:: DATA FOR PROCESSING ::
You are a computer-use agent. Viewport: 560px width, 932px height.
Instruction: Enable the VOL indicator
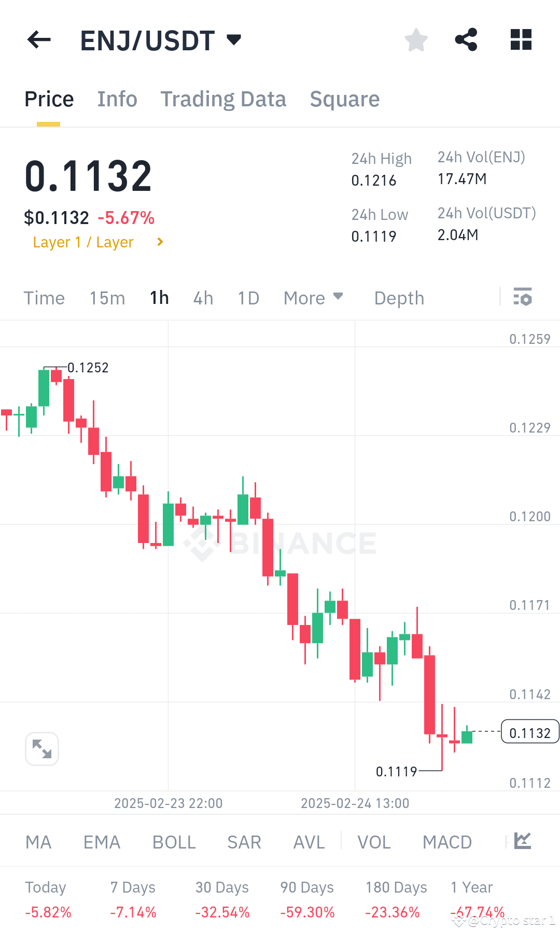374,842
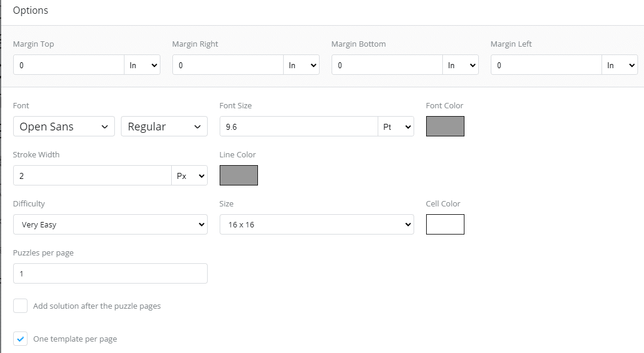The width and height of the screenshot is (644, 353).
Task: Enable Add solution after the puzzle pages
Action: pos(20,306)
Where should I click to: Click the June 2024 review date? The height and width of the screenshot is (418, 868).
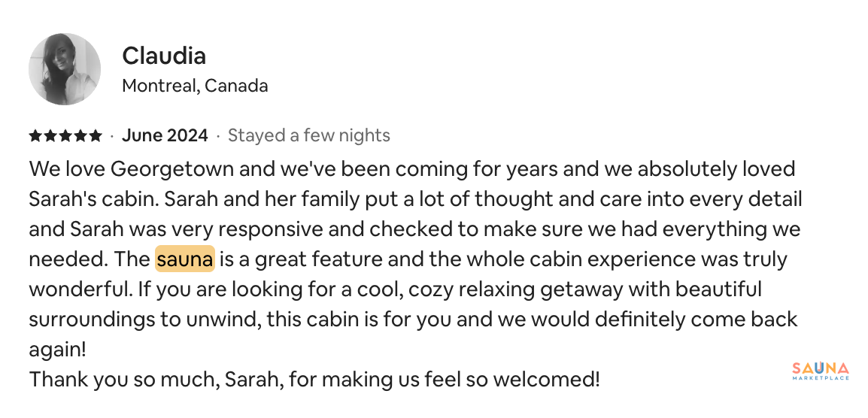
:::
:: DATA FOR PROCESSING ::
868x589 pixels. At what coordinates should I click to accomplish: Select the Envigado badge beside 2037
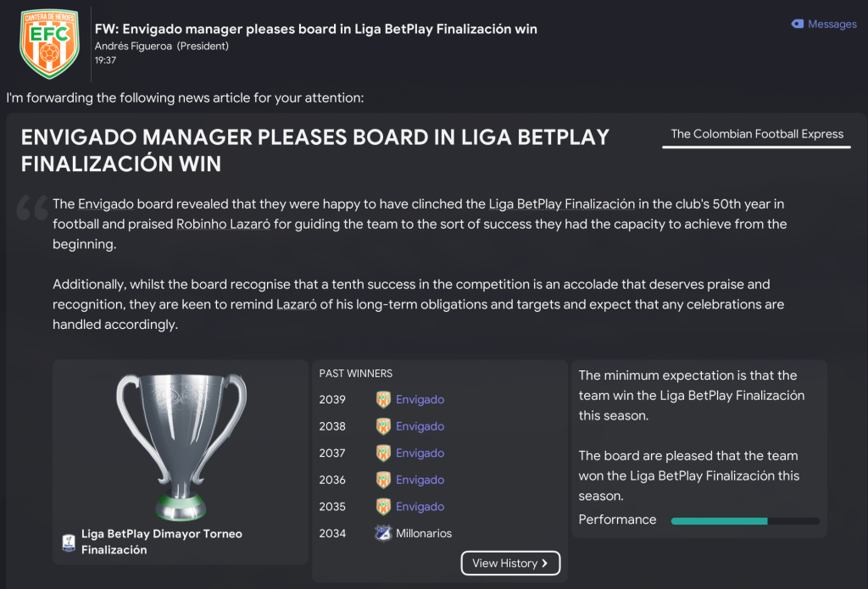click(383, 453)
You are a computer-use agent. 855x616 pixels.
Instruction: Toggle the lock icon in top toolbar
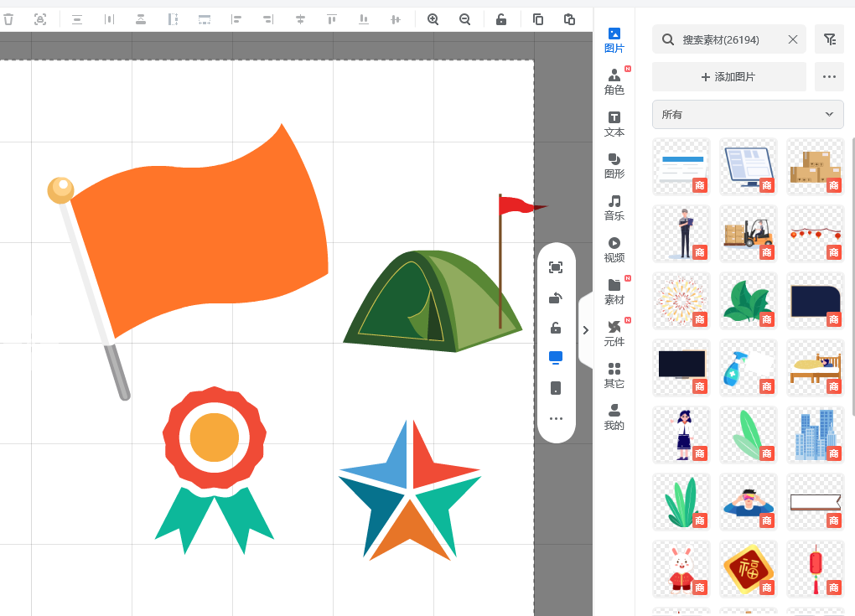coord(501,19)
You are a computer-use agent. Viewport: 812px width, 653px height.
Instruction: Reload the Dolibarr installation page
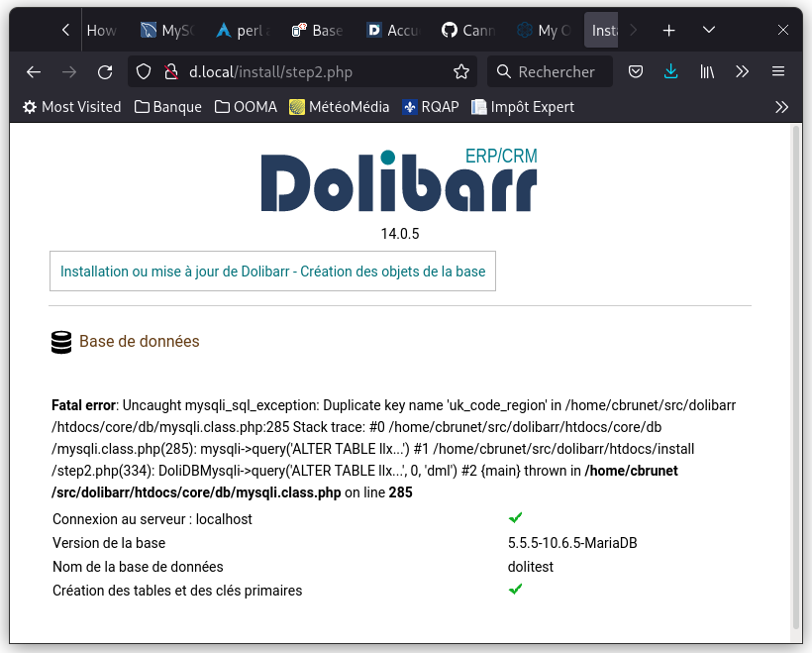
:::
**YOUR TASK**
List every line above that holds the word "agent".

**ANSWER TO THIS EXERCISE**
You are a computer-use agent. Viewport: 560px width, 932px height.
You are a computer-use agent. 855x616 pixels.
You are a computer-use agent. Viewport: 812px width, 653px height.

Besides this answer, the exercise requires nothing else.